Bailey came home from prison on July 19, 2015. After being turned down for dozens of jobs because of his criminal record, his grandmother urged him to sign up for the Texas Offenders Re-Entry Initiative or T.O.R.I. It was started by Bishop T.D. Jakes of The Potter's House.
"People coming home from prison, they're a very forgotten people," said Tina Naidoo, T.O.R.I. executive director. "For some reason our expectation is in two weeks they should find a job. In 30 days they should have a place to live."
Participation is voluntary, not court mandated. Ex-prison inmates must complete several months of classes, including anger management, parenting and more. Many of the classes and activities begin and end with prayer.
"We get to pray with them," said Naidoo. "We get to continue to give them the message of hope but also meet their practical needs like housing, employment and education."
Family reunification is also a key goal.
"We bring these families back together and kind of walk through things like trust issues," said Naidoo. "When you've been institutionalized and you may have went in when they were baby, and now they're teenagers or now young adults. How you do parent that child? You can't make up for lost time."
"We take anyone with a criminal background as long as its not a sexual offense, because there's a lot of ordinances that keep them out," said Naidoo.

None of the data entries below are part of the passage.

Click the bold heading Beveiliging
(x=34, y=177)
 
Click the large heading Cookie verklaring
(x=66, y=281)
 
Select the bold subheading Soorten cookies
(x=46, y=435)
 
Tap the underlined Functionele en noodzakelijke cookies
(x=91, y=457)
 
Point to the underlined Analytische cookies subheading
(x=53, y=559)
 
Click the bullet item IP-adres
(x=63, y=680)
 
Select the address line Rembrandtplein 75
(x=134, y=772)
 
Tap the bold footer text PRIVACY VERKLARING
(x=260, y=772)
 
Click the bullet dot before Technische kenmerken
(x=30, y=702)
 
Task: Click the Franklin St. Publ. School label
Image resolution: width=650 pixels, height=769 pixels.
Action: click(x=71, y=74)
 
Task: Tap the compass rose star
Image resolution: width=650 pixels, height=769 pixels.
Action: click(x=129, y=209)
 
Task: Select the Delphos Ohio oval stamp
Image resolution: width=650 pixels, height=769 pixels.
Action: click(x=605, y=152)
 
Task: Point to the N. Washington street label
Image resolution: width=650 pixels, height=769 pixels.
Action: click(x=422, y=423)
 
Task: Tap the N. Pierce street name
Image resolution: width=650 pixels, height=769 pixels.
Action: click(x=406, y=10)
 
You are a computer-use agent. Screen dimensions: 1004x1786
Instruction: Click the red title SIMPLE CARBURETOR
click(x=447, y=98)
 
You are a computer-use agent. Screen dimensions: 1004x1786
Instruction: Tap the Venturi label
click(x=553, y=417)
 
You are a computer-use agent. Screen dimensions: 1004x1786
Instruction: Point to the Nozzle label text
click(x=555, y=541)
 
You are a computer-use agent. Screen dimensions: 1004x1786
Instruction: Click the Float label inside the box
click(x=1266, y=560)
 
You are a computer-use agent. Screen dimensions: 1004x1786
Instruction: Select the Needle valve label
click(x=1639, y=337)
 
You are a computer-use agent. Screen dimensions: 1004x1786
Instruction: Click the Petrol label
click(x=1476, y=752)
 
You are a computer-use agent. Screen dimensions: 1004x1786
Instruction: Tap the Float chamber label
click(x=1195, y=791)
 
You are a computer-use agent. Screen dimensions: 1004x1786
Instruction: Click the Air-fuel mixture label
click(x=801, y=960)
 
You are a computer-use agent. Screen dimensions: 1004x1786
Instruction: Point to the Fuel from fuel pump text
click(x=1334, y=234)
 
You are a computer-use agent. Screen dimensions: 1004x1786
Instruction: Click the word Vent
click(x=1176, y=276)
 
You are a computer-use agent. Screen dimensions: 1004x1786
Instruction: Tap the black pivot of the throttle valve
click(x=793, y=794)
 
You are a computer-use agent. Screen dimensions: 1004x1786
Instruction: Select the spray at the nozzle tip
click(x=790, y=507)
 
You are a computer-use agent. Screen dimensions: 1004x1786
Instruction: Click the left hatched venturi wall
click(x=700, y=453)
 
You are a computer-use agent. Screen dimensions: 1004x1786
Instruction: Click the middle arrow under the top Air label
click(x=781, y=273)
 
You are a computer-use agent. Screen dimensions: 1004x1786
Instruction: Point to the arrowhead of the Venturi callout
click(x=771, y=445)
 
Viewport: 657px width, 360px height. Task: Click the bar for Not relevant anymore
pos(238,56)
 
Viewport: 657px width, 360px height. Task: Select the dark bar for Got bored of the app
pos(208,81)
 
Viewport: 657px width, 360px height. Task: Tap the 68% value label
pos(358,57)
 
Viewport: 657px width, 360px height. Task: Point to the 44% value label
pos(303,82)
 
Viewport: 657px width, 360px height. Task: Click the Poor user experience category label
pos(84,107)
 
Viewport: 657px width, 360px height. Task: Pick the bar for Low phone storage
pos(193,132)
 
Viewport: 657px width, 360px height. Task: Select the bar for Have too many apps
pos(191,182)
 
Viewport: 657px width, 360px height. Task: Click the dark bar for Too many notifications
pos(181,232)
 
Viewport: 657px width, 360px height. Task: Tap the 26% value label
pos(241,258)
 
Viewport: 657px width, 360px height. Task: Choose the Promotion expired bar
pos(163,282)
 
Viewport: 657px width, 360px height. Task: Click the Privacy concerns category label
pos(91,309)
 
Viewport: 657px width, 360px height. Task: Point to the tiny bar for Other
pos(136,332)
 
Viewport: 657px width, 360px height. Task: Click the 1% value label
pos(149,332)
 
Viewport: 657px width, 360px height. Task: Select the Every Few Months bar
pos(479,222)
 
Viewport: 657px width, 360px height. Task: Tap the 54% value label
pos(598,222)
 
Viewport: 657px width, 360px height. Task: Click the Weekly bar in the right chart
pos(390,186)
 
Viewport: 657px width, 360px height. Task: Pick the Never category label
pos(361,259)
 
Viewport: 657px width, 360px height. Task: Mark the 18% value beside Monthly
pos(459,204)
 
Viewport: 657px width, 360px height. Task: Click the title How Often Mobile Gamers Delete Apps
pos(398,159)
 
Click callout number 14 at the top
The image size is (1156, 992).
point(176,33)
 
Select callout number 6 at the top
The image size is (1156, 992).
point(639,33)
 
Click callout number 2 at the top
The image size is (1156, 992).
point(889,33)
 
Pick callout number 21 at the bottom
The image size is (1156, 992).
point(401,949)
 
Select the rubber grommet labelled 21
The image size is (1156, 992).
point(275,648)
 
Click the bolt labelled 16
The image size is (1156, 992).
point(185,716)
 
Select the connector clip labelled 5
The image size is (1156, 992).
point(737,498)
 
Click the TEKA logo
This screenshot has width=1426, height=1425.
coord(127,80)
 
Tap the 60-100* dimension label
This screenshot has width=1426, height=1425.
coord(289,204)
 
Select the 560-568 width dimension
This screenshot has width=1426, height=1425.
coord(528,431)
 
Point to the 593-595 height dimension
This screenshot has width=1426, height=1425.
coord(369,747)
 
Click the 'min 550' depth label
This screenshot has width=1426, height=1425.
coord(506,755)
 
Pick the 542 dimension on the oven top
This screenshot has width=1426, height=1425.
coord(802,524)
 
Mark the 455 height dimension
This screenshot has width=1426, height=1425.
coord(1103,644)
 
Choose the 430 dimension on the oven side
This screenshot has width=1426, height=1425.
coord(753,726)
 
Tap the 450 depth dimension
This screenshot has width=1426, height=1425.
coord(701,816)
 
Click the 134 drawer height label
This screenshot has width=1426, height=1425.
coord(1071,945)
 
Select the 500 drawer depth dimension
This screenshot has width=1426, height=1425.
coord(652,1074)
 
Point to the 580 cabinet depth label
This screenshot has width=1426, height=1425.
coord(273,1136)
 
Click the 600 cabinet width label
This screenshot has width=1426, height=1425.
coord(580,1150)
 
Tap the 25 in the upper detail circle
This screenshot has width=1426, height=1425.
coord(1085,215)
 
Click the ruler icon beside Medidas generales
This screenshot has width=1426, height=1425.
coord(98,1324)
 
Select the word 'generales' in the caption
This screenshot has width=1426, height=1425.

On March 6, 2016, Bailey and 119 classmates walked across the stage at The Potter's House, having completed the T.O.R.I. program. His uncle said the program has made a difference.
"It's exciting to see progression," said Jonathan Stewart. "It's exciting to see change for the better."
Faith and fatherhood is the combination Bailey said will keep him from repeating mistakes.
"Everyone needs a second chance," said Bailey.
"God will make a way regardless of the fact. When he's for you, nobody can be against you."